This afternoon on the quad, I was doing a translation into English and L was analysing Montaigne. We had our little patch of grass, as did every other group of people, lazy circles littered with papers and bottles and books and computers. The sunlight fell in odd, unpredictable shapes, blocked by the trees and the college roofs, the dreaming spires casting gentle shadows and the leaves breaking the light into golden flakes, drawing attention to the tiniest of details:
- G, over in the corner, gradually turning as red as her hair -
- H, distracted by whatever she was writing, always turning her head so her sunglasses caught the light and reflected it across the quad -
- a sheet of paper, blowing away, unnoticed by its owner -
- a camera, and another, and another, some owned by students, some by the tourists, struck by this stereotypical idyll and wanting to capture it -
I couldn't blame those tourists, despite the fact that my skin was shiny with suncream and I was wearing one of my less flattering tops, because I felt the same way. There was an urgent need to catch these moments, to lock them down in image or in words before they could float away like the ladybirds that landed on our books and were blown off into the grass.
As G kept saying this morning, it even smelt like summer - Pimms, and suncream, and a touch of humidity. It felt like a holiday, albeit a holiday on which everyone had to work.

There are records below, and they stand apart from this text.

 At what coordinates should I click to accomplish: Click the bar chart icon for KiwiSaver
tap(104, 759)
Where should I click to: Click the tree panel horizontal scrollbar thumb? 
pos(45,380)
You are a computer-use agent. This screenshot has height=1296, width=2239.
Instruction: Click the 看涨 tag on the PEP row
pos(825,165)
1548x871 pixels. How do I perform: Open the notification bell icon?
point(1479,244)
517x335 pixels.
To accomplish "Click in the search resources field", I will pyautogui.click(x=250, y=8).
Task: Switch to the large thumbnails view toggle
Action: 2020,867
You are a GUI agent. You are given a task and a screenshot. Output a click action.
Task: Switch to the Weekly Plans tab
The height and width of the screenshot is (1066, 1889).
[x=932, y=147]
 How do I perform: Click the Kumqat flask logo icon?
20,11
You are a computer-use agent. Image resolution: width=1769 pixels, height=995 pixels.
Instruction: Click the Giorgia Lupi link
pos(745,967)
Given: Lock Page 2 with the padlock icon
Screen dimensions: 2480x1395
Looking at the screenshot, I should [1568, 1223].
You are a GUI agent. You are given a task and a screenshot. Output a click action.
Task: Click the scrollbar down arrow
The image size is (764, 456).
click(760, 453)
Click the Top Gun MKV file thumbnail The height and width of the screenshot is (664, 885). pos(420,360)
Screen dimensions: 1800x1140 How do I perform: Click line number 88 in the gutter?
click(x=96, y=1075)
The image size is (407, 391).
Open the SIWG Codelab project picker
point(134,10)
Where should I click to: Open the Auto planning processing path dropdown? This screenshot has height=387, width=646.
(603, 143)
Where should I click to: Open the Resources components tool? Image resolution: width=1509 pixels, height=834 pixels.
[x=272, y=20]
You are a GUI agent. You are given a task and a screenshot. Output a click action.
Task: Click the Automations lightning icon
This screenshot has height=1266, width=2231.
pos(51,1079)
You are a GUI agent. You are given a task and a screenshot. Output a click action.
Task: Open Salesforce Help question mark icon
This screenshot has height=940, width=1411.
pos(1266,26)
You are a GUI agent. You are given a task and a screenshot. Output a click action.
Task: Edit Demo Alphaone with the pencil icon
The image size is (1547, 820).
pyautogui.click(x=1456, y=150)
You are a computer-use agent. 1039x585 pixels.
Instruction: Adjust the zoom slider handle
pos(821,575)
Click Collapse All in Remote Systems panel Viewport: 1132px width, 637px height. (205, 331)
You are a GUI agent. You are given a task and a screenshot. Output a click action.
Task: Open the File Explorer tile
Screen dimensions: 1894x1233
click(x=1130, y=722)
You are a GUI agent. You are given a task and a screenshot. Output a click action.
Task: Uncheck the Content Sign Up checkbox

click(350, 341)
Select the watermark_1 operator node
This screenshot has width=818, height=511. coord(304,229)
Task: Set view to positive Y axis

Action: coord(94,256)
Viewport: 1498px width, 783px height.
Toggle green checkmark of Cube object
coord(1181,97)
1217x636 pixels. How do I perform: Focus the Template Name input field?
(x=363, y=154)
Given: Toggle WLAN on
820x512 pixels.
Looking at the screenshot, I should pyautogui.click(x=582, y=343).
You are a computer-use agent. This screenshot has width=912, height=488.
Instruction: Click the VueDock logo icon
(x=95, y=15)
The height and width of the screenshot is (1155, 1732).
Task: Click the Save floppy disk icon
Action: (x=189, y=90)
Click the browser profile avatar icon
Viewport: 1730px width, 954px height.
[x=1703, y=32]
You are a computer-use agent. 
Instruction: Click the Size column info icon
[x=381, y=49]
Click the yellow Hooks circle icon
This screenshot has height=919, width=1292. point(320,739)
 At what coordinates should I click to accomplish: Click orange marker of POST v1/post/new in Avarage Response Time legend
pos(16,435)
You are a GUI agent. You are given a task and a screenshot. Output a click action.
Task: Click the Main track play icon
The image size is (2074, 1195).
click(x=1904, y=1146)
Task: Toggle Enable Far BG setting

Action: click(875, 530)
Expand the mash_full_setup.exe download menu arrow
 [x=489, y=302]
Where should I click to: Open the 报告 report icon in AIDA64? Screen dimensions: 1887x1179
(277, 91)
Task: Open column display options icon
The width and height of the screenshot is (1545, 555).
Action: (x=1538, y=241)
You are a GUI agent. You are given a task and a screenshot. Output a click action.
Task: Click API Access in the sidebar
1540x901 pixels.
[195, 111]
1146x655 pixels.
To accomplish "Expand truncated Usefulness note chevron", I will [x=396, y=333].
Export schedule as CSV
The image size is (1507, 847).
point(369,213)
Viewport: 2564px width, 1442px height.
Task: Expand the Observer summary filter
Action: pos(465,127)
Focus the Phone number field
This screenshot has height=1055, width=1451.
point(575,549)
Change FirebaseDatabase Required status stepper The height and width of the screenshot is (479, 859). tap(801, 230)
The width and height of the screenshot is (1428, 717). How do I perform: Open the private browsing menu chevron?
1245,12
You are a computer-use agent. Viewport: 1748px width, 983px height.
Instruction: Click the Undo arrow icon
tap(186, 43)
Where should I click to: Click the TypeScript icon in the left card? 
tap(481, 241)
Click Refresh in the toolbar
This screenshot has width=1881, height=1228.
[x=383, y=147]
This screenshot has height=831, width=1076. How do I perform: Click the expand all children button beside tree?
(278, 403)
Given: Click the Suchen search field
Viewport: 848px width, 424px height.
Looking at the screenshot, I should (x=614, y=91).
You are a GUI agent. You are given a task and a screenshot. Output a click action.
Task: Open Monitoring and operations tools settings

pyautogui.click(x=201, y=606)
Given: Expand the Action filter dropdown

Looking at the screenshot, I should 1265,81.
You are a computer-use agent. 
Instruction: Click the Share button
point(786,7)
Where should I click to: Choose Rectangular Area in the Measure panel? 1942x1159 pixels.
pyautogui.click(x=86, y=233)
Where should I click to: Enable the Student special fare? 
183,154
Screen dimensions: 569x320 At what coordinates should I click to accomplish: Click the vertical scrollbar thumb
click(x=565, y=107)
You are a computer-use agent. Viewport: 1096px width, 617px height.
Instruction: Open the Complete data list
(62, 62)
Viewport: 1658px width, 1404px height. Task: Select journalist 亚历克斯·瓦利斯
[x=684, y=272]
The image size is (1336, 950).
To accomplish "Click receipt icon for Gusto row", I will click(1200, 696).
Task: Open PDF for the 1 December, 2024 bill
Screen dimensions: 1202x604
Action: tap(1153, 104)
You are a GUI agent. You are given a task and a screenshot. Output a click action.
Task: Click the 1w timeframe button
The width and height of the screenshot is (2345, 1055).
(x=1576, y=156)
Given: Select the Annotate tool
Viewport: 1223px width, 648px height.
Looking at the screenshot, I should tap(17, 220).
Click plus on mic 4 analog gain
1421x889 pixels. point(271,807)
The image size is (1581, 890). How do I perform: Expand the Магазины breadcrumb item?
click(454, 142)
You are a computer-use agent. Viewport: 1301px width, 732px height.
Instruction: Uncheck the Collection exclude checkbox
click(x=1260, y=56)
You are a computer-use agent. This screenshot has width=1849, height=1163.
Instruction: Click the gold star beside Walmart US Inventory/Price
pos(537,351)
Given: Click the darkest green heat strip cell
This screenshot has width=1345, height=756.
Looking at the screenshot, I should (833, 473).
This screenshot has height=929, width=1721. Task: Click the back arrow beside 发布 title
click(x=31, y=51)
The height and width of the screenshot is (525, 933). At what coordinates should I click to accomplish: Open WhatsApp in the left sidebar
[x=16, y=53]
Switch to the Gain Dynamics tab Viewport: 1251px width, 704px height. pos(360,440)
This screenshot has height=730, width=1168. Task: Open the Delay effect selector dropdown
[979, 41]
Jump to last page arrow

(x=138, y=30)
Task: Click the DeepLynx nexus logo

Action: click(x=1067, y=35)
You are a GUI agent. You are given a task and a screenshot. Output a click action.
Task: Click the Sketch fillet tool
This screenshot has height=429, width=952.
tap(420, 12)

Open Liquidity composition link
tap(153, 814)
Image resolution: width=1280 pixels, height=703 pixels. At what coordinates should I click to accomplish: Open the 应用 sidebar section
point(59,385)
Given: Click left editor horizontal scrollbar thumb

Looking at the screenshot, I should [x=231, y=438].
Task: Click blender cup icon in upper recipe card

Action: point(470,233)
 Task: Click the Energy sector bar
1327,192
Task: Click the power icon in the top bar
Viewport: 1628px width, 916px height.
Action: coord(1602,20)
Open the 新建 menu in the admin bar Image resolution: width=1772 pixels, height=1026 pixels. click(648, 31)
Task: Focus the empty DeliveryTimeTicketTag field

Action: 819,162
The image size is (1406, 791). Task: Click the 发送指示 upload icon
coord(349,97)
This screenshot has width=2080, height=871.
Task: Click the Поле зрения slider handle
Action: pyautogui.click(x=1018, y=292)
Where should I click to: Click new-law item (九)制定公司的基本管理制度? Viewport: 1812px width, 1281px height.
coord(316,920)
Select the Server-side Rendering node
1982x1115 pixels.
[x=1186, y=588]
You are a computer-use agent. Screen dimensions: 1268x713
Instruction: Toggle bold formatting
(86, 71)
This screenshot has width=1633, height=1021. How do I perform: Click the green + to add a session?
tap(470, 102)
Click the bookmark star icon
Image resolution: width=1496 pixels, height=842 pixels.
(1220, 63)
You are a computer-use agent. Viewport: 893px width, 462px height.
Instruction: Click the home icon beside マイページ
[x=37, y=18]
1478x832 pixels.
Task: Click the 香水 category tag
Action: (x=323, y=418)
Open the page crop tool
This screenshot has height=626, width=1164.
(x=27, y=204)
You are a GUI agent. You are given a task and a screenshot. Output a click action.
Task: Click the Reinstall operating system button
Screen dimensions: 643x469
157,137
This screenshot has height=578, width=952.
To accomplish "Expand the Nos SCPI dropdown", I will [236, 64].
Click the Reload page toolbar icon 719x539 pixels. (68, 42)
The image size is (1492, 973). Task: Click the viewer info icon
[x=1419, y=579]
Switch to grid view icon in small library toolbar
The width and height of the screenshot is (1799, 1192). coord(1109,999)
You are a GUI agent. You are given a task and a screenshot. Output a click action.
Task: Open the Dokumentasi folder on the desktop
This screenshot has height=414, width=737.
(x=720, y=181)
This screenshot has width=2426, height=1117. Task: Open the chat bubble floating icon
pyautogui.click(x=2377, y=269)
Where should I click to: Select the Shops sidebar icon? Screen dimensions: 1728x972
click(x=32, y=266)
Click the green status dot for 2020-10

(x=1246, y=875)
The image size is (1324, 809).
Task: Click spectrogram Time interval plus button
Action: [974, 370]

And L. I wanted to speak to her, to share these odd poetic thoughts, ask if she felt it too, the way that this moment was slipping away, the way that it was only a fragment of time, like a shard of a mirror, reflecting just one aspect of our time in Oxford, one tiny splinter of an image. But I realised that my fragments and shards and splinters were far too much based around her:
- the way she clears her throat, softly and gently, but so often, so I know she's in the room before I see her -
- her brown eyes flicking from the old French to the modern, and the way her eyebrows drew together when she encountered a Latin quote -
- the way the sunlight caught on her ankles as she crossed and uncrossed them in the air -
- single locks of her hair brushing the page, the curls obscuring what she was reading until she gave her head a little shake to reveal the words again -
so I didn't say anything, just went back to my translation and stored up these thoughts in my head, wanting to write them down, to capture these moments which will never come again. These golden moments, gilded in sunlight and polished in warmth, trickling through time to disappear, s’évanouir, and never be lived again.